One of these things, to put it simply, was not like the others. What’s good about the Google assistant branding (though not necessarily the strange use of a lowercase “a”) is it starts to put a name to this collection of functionalities. That, in turn, should allow users to begin to grasp that these things are part of a coherent whole and not just islands of functions floating in a Google sea.

What Home does is give this new assistant a physical embodiment. That should allow users to more easily grasp the concept of what the assistant does and what functionality lives within it. What’s strange, then, is it appears the assistant will take its first bow as part of the Allo messaging app, also announced at I/O, and not within the Home device. Chances are that’s simply a matter of timing driven by the relative development cycles of hardware and software. But it means the assistant will be somewhat buried at first and, quite possibly, in a software product few people will use (but that’s a topic for another post).

The key thing is the assistant is separate from the Home device and that’s actually a good thing. Though Home will perhaps be its best example, what makes the assistant powerful is precisely that it doesn’t live in any single device but exists in the cloud and becomes available to users through a variety of devices. That’s important because we won’t be carrying our Google Home devices with us everywhere we go. Rather, we’ll use our smartphones, tablets, smartwatches, computers, and other devices throughout the day and the Google assistant will be most useful as it follows us around, building a profile on us from interacting with it many times during the course of the day.

Amazon’s vision for Alexa is also expansive

In this context, it’s worth thinking about what’s been happening recently with Alexa, too. It started out as functionality within a single product, the Echo, but it’s clear Amazon’s vision for it is more expansive than that. Not only has Amazon recently introduced two other dedicated hardware products that provide Echo-like functionality in the form of the Dot and Tap, but it’s started putting the core smarts into existing devices as well. The Fire TV box and Stick have been getting Alexa features recently and there are rumors a forthcoming Fire tablet might also feature Alexa prominently. In this way, Amazon is ultimately pursuing the same vision as Google — that of a virtual assistant that’s truly virtual, inhabiting all the different devices we interact with throughout the day.

**EXERCISE TASK A**. According to the excerpt on the Google assistant, in which app will the assistant first appear?

Entries locating text and items
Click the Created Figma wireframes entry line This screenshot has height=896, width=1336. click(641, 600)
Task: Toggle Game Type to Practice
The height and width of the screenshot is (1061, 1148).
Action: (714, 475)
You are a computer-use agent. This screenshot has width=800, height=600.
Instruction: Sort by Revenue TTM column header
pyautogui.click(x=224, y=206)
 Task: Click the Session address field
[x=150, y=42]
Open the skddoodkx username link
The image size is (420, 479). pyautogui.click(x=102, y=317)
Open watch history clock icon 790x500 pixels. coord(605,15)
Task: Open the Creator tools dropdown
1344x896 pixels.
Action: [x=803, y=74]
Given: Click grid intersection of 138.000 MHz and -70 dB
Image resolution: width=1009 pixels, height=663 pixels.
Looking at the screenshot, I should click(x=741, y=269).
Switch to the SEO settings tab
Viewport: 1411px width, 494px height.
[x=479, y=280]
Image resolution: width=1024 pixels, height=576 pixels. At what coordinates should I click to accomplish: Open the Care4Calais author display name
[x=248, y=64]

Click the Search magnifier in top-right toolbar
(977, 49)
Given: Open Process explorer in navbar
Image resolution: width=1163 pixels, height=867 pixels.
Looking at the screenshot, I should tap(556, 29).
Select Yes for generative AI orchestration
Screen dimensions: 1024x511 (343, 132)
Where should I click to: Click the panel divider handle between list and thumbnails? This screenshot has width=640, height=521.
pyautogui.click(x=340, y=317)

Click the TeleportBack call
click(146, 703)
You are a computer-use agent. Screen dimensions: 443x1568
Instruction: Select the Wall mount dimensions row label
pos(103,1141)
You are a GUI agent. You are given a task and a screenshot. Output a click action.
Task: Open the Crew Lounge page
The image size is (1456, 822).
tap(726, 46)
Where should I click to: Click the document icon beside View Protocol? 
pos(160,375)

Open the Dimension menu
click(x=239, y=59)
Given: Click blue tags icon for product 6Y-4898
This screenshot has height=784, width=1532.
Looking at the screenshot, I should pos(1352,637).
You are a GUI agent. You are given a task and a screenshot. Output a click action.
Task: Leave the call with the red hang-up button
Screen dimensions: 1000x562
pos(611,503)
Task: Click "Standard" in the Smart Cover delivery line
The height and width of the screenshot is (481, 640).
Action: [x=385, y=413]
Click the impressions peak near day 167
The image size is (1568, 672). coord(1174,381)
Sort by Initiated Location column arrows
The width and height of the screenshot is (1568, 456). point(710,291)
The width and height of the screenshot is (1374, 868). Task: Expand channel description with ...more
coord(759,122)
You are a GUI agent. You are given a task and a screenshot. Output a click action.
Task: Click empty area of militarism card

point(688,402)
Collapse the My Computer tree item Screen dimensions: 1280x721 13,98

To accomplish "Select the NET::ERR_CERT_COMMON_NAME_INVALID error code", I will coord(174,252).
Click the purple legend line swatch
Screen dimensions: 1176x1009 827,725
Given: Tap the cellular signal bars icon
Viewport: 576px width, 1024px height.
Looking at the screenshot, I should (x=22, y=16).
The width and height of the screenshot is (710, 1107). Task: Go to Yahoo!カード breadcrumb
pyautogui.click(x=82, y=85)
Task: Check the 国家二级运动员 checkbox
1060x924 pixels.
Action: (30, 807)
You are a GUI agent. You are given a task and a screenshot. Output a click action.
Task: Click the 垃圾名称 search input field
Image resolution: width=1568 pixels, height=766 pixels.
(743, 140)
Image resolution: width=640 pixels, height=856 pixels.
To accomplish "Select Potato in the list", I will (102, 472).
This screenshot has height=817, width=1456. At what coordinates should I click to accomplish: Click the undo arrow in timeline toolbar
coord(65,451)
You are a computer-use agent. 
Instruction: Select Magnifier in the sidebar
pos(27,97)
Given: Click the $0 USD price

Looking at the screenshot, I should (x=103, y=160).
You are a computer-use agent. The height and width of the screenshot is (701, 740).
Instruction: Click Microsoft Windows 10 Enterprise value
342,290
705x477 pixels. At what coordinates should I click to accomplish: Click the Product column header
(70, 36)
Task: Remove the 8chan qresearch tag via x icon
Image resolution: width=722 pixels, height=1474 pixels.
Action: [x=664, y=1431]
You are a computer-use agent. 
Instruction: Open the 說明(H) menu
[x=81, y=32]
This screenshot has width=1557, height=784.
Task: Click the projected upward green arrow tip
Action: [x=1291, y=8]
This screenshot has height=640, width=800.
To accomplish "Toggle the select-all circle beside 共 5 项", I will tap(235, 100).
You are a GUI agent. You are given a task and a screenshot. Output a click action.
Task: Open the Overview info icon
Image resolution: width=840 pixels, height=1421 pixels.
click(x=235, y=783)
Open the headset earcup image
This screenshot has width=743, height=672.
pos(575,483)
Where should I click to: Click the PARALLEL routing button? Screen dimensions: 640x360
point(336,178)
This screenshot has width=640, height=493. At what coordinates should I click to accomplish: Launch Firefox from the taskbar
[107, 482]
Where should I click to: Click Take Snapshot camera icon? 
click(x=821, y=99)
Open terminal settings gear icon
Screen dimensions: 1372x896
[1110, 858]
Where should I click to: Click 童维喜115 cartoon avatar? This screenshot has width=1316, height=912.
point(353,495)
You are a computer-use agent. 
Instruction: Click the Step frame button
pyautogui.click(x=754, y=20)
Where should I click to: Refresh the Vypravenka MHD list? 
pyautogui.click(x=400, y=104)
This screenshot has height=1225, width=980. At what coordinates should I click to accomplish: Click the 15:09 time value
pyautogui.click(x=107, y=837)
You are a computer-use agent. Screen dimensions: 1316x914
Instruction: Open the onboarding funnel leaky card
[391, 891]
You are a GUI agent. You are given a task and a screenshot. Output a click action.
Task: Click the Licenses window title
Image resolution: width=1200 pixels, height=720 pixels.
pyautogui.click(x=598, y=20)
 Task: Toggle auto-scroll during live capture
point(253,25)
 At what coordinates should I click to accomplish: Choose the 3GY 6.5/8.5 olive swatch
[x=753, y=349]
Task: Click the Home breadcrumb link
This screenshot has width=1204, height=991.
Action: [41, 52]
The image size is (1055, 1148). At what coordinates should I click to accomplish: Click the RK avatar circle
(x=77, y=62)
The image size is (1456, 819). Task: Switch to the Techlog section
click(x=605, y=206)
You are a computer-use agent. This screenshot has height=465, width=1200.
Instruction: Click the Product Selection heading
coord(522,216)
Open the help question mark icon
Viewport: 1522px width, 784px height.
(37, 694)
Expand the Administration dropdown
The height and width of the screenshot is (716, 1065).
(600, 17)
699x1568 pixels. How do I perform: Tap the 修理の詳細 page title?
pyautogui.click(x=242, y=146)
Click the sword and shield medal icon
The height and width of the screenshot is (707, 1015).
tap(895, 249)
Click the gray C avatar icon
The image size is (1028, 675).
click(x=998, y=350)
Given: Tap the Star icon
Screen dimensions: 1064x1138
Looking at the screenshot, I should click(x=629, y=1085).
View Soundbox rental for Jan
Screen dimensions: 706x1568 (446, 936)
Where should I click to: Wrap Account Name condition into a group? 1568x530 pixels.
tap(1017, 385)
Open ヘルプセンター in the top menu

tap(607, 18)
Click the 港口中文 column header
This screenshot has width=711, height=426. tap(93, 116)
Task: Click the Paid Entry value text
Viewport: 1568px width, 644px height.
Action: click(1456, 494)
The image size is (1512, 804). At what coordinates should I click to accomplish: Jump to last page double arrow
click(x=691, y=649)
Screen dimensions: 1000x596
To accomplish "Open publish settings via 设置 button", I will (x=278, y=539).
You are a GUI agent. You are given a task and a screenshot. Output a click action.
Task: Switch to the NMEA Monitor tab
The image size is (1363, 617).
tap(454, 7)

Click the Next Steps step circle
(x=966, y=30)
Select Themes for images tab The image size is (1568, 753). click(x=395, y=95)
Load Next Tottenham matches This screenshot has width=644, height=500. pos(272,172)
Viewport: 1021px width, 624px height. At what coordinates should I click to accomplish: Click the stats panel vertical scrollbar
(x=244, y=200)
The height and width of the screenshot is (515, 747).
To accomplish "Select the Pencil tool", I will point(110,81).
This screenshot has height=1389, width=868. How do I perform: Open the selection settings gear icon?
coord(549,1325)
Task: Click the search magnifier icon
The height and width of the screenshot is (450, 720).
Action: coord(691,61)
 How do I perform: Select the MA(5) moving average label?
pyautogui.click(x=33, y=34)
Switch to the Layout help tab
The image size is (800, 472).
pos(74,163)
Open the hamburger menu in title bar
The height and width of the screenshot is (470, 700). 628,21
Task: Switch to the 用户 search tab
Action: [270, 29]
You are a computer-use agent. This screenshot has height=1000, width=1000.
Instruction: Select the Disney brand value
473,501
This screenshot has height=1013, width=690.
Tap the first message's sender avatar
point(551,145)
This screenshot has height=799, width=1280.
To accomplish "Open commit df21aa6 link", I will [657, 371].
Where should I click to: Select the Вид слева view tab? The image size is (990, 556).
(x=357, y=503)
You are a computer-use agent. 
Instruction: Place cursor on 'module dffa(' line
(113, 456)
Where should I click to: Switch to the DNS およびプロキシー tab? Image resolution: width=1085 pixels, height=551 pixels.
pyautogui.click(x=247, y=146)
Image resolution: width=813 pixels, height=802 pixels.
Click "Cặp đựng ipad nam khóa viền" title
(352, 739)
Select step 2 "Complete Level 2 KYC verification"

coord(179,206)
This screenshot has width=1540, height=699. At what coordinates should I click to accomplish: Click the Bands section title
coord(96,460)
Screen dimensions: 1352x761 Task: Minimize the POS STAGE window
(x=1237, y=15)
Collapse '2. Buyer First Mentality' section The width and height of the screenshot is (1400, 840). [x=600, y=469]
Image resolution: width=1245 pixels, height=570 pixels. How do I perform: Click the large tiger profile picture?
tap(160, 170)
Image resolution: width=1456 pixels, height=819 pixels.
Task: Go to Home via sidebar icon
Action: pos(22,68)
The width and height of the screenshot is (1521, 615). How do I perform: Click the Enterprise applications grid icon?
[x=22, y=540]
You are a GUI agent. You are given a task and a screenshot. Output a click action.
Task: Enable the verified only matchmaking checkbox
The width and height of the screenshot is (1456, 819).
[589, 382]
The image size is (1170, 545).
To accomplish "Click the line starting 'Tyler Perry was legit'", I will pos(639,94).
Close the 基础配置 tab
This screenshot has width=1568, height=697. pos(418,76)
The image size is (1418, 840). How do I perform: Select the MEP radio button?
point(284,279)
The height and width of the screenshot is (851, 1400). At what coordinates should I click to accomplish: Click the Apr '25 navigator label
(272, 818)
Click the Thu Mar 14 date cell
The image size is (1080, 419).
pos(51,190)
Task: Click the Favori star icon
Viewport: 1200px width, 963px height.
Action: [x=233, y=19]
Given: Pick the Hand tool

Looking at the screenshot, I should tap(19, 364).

**EXERCISE TASK B**. Turn the stretch of entries from the line that contains "Open the skddoodkx username link" through the line that contains "Action: [x=803, y=74]" into a numbered list, leaving out any blank lines.

**COMPLETE RESPONSE A**. The Allo messaging app.

**COMPLETE RESPONSE B**.
1. Open the skddoodkx username link
2. The image size is (420, 479). pyautogui.click(x=102, y=317)
3. Open watch history clock icon 790x500 pixels. coord(605,15)
4. Task: Open the Creator tools dropdown
5. 1344x896 pixels.
6. Action: [x=803, y=74]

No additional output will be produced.